Have you ever been called by a prospective recruiter for a new opportunity?
Have you responded / called them back?
How have you responded – courteously or with an air of arrogance?
How have you managed the current and future opportunities?
ONE: You may be known to the hiring manager – who respects the recruiter
When a recruiter calls you directly, it may be that you are being ‘tapped’ on behalf of a hiring manager who knows you personally or professionally – but their identity must remain confidential (at least in the early stages). Or you have been recommended by an ex colleague who has worked with you. So you want to ensure any feedback they receive is positive. You may also be on the recruiters database – which means they’ll also be adding notes regarding the conversation. How you handle this call may impact your future career opportunities both with the hiring manager and the recruiter and the company they work for. Word gets around!
TWO: Bank the call
So – you may not be looking for a new opportunity right now, or you may have only just started a new role, in which case it wouldn’t be appropriate to change too quickly. But the fact is, somewhere down the track you may need the services of that recruiter again. Or the hiring manager may be your next opportunity in waiting. So record the details and keep in touch. Laying the foundations for your next role doesn’t start when you’re ready to start your search. You plan way ahead – and that means cultivating relationships.
THREE: Recruiter / Candidate etiquette
Some recruiter(s) may have rubbed you up the wrong way in the past (chances are!), however you’d be naive to put all recruiters in the same basket. So be respectful, whatever the situation.
So how do you work with recruiters?
- It’s a two way street. Be professional, courteous and respectful. If the recruiter is not the same, don’t follow their suit.
- Ask the recruiter how they came across your name and what made them call you.
- Listen and act interested – even if you’re not totally up for a conversation. Give the recruiter time to explain – or you may miss an opportunity (now and/or in the future)
- Respond to requests positively. That doesn’t mean you have to agree to everything. Be polite.

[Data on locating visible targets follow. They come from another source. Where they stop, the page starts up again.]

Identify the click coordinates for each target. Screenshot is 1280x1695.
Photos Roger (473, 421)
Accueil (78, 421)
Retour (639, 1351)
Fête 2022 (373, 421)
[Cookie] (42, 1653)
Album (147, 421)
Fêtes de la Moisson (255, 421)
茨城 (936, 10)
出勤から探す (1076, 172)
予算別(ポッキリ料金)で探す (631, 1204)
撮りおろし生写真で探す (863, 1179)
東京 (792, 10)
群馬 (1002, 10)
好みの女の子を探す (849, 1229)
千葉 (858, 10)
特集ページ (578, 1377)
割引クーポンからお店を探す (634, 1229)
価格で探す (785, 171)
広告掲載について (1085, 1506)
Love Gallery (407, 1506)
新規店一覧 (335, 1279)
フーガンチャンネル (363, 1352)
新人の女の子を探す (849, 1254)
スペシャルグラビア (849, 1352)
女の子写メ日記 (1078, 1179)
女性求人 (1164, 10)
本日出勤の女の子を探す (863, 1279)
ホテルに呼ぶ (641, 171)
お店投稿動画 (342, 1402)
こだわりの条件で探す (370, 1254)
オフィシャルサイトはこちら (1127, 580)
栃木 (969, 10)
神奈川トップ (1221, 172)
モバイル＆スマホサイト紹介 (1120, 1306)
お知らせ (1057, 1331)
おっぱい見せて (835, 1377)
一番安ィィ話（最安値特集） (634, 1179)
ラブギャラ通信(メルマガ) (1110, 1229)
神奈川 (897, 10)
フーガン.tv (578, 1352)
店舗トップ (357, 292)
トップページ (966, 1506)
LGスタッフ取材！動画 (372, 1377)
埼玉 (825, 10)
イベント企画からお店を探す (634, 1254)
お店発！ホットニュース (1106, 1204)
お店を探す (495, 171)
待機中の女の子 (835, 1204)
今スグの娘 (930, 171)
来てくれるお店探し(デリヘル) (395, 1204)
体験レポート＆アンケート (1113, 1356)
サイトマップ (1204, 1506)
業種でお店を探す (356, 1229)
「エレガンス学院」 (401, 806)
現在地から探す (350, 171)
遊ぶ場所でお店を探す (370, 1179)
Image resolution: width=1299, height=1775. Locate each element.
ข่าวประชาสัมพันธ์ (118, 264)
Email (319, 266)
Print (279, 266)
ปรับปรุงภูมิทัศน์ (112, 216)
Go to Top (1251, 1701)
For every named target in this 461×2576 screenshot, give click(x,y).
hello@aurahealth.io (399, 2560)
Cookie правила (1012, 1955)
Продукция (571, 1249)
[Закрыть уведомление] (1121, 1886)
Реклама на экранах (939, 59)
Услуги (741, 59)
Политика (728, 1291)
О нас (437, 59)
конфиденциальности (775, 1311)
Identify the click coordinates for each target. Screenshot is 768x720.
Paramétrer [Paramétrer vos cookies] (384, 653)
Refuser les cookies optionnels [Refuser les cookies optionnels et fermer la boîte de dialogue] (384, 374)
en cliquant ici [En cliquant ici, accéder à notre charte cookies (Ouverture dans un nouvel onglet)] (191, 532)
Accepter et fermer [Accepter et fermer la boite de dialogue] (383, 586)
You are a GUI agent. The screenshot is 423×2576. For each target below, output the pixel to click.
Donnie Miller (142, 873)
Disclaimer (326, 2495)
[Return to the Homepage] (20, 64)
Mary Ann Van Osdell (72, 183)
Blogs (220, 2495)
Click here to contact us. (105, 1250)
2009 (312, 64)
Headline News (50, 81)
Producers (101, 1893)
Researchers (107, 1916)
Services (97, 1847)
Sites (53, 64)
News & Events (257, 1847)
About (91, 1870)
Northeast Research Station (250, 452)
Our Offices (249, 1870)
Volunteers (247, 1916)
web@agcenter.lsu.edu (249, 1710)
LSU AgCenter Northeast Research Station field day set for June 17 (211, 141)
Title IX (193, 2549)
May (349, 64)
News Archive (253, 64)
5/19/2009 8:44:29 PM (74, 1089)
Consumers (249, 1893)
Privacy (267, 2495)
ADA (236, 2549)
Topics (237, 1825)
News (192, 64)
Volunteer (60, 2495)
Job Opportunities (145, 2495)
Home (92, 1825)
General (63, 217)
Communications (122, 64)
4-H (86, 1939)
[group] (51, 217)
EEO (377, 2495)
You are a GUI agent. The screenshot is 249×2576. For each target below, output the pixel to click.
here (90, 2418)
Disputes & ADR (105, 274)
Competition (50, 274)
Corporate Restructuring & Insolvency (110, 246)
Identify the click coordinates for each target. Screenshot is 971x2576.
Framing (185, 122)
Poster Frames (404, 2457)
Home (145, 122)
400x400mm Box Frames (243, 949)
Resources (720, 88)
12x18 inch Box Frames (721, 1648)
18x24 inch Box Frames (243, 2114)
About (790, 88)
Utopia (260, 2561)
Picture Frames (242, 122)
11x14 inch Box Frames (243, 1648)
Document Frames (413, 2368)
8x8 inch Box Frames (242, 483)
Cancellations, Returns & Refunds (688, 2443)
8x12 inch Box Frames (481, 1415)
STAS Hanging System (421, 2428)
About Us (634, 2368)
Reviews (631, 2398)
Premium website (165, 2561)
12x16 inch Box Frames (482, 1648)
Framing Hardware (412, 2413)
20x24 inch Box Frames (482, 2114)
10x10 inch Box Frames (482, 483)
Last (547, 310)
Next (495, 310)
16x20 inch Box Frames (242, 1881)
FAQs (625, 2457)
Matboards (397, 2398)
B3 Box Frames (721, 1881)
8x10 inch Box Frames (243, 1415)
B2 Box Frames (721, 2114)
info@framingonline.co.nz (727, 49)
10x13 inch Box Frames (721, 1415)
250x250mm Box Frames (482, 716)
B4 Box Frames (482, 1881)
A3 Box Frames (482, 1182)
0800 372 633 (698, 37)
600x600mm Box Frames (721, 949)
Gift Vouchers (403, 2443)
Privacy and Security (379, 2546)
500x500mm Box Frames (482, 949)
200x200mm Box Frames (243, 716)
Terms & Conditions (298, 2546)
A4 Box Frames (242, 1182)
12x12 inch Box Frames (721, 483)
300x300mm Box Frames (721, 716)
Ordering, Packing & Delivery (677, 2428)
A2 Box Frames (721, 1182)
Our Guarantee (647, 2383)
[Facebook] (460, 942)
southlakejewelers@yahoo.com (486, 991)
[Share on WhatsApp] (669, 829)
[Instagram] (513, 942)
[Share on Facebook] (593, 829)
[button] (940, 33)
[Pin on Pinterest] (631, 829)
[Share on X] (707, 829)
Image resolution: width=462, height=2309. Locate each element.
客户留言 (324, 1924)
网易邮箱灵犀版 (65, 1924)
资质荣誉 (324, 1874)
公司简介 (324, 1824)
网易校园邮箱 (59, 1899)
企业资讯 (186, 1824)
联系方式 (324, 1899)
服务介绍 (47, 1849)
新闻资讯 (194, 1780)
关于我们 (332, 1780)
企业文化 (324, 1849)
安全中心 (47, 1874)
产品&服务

- When declining an opportunity – be gracious. Thank the recruiter for thinking of you.
FOUR: Set and Manage Expectations
- Set the protocols for your working relationship up front
- Agree communication methods
- Retain control over your CV
- Remove any ambiguity in your expectations for a new role
- Remember to update the recruiter with any changes to your situation
FIVE: Keep Your Referee’s Accessible
- Set communication protocols with the recruiter
- Confirm the best time to call your referees
- Keep your referees briefed on the role at hand
- Update the recruiter with any change in referee contact details
- Ensure the referee’s provided are relevant (seek guidance from the recruiter)
So, in summary; The professional recruiter has a job to do. It’s one that requires resilience, fortitude and not a small amount of humanity. So help them out – and yourself, by being the best candidate you know you can be.